If you are the owner of a successful business that elects to be taxed as an S-Corp, there are significant advantages once you reach a certain threshold of income. Let’s say that your business has a net profit of $100K for the year — the IRS would allow a portion of those earnings (let’s say $40K) to be exempt from self-employment taxes (15.3% federally). Keep in mind, however, that you still have to pay income tax on the income that flows through to your personal return.
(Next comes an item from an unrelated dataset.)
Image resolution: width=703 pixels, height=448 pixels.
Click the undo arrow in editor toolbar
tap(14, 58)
COMMERCIAL + RESIDENTIAL RENTAL PROPERTIES

Take advantage of depreciation

The idea of investing in a rental property is nothing new. Real estate has historically retained its value well over the years with the exception of a few areas in the wake of the mid-2000’s housing crisis. The tax is relatively low on your rental income — as a passive investment, the profits are not subject to self-employment taxes. Furthermore, rental property owners are allowed to deduct a non-cash expense called depreciation. Residential buildings are depreciated over 27.5 years and commercial buildings over 39 years — so the former category gets a higher deduction for the depreciation. Notwithstanding all the tax benefits of owning a rental property, it should also be mentioned that the IRS basically forces you to take the depreciation expense because if you sell your building at some point down the line, they decrease your cost basis by whatever depreciation you have claimed at that point. This concept of “depreciation recapture” can be avoided by doing what is called a 1031 exchange and can get a bit complicated.
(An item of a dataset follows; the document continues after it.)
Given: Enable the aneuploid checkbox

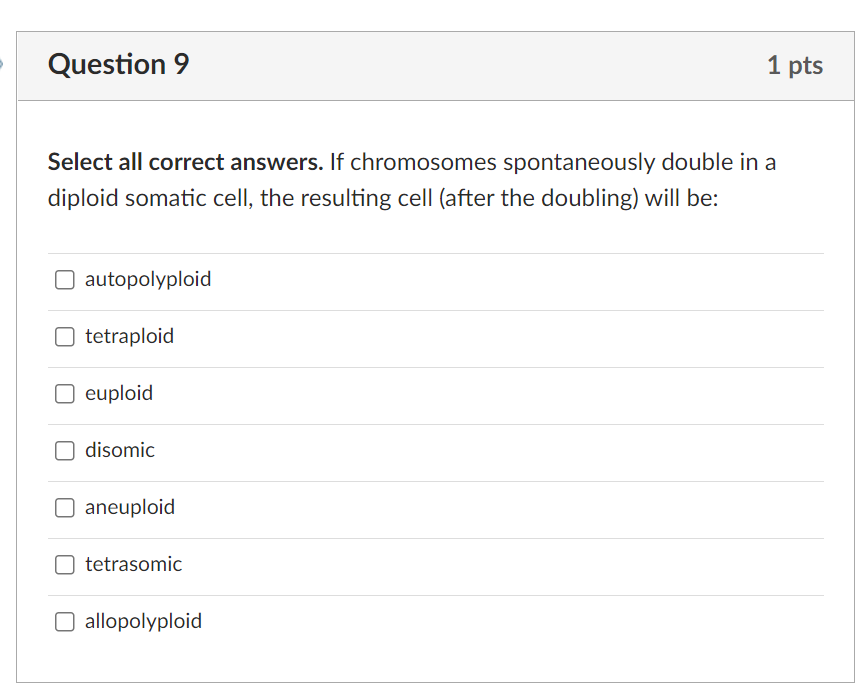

Under Section 1031 of the code, a taxpayer can defer the realization of capital gains and associated federal income tax liability on the exchange of certain types of property. This means that you can save yourself from paying capital gains tax on your asset value gain if you buy another property. From the time you close on your sold item, you have 45 days to find an applicable property, and then another 135 days to acquire the replacement property.

TAX DEDUCTIONS ON YOUR PERSONAL RETURN

Invest in your state’s AMT-free municipal bonds

While interest rates are still quite low by historical standards, these investments may make sense for high earning individuals. The interest income (but not capital gains) you generate from the bonds are exempt from taxation. Calculate your tax equivalent yield to determine whether investing in your state’s AMT-free municipal bonds make sense.

SEP IRA

At the time of this writing, the IRS is allowing people that are self-employed to save up to $56K per year for retirement. You can then deduct your contributions from your taxable income, thereby deferring the taxation.

INVESTING FOR THE HEALTH OF IT

For those interested in becoming self-insured, the tax code offers a nice incentive. In combination with a High Deductible Health Plan (HDHP), individuals are able funds that are not taxable if the proceeds are used for qualified medical expenses. These HDHP contributions are deducted from your taxable income on your return.

For those who are self-employed, but need money to be more readily available — there’s a way. The IRS allows business owners to deduct their health insurance premiums as an adjustment to income.

KEEP UP WITH ESTIMATED TAXES

A major misstep many new business owners make when starting out is failing to plan well for their end-of-year tax bill. This is especially a problem for individuals leaving work as an employee where their income tax was withheld by their employer.

In order to avoid making this mistake a small business should pay estimated taxes to the IRS if it expects to owe taxes of $1,000 or more for the year ($500 if you operate as a corporation). Not only will paying estimated taxes help you avoid IRS penalties, they will prevent (at least some of) the sticker-shock when you file your tax return.